La composition du nouveau gouvernement, annoncée dans les jours suivants, est en elle-même tout un programme. Le ministère de la Sécurité sociale, qui s'occupait des allocations sociales et des retraites, disparaît pour la première fois depuis 1945. Il est vrai que sous le gouvernement Blair, la notion de sécurité pour les plus pauvres n'était déjà plus qu'une illusion. Mais dorénavant c'est officiel. De même disparaît le ministère de l'Emploi. Et ces deux ministères sont remplacés par un ministère du Travail et des Retraites qui ne laisse aucun doute sur le but, ouvert d'ailleurs, de Blair, d'imposer à tous de travailler à n'importe quel prix pour réduire le budget des allocations sociales.

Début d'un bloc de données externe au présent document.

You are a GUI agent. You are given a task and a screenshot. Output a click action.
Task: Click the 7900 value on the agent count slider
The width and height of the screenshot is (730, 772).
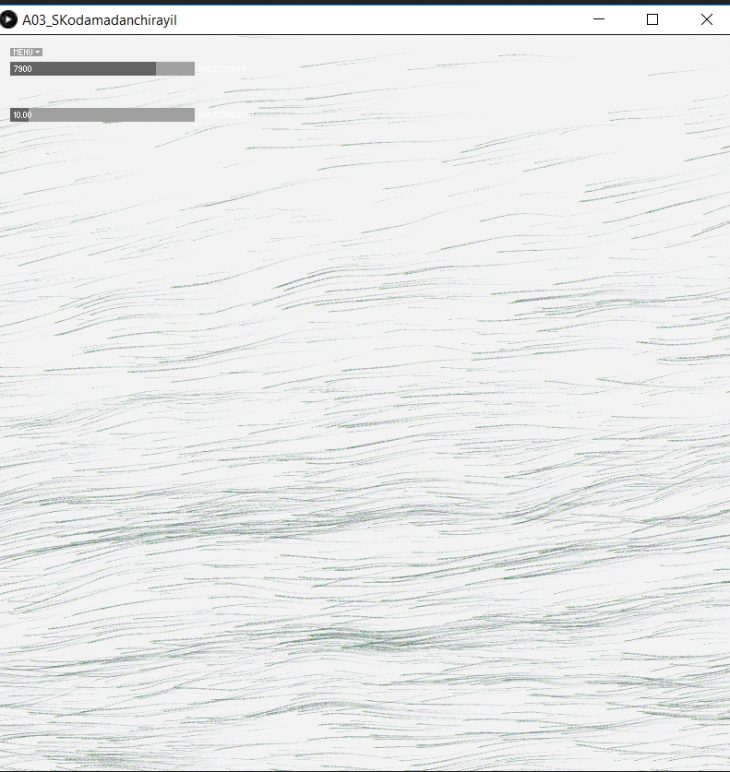click(x=22, y=68)
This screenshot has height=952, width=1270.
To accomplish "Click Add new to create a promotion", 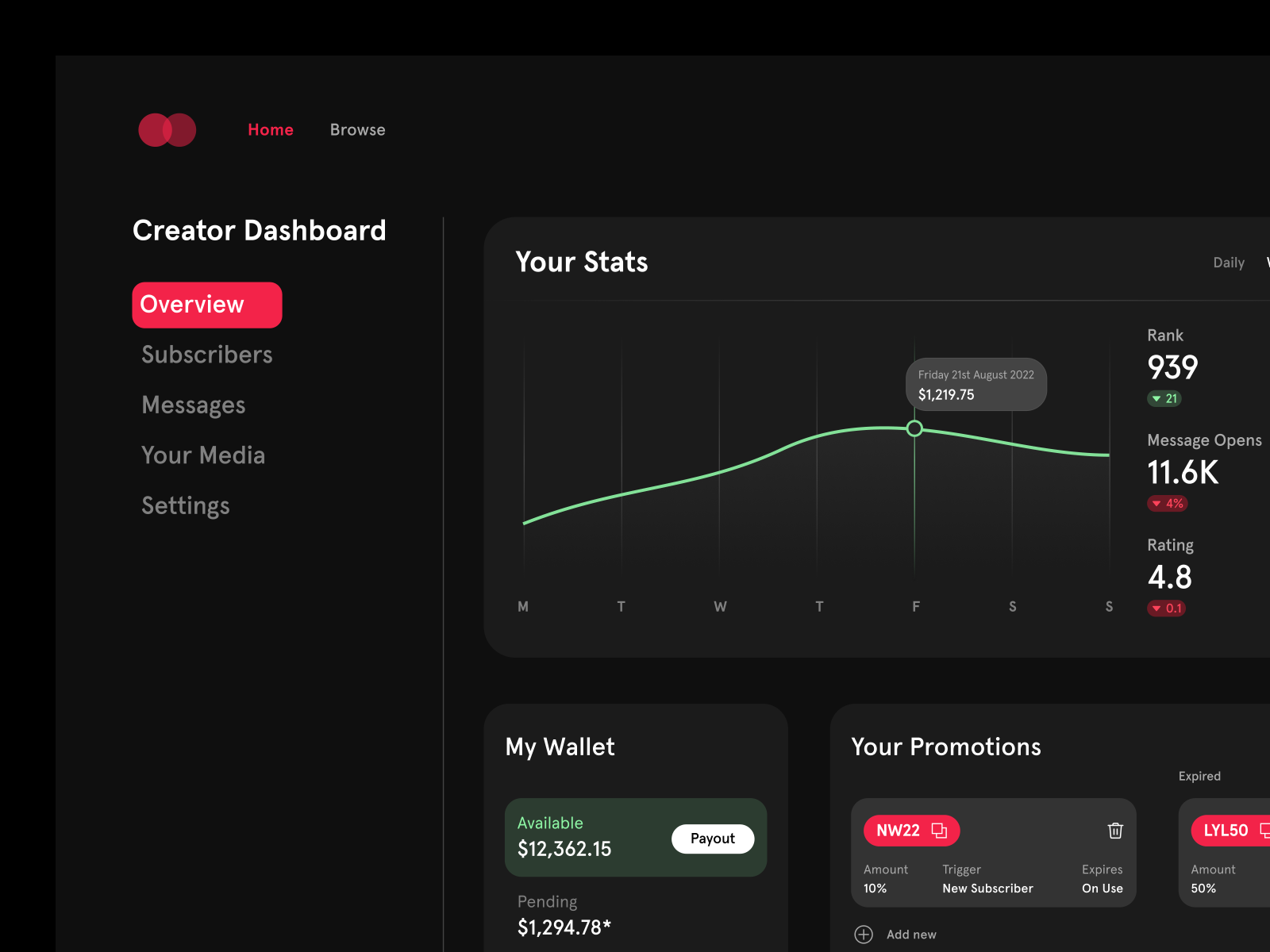I will [911, 934].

Cela dit, quoi que puisse dire et faire Blair, son gouvernement ne peut se prévaloir que du soutien d'à peine plus de 24 % de l'électorat pour sa politique. De ce point de vue, c'est un pouvoir affaibli qui est sorti des urnes. Reste à savoir si la classe ouvrière prendra conscience de cet affaiblissement dans les mois qui viennent et du mécontentement réel qui existe dans l'ensemble de la population laborieuse. Si tel était le cas et si des manifestations de résistance à la politique de Blair commençaient réellement à voir le jour, le pouvoir pourrait bien être contraint à des reculades spectaculaires. En tout cas c'est ce que l'on peut souhaiter.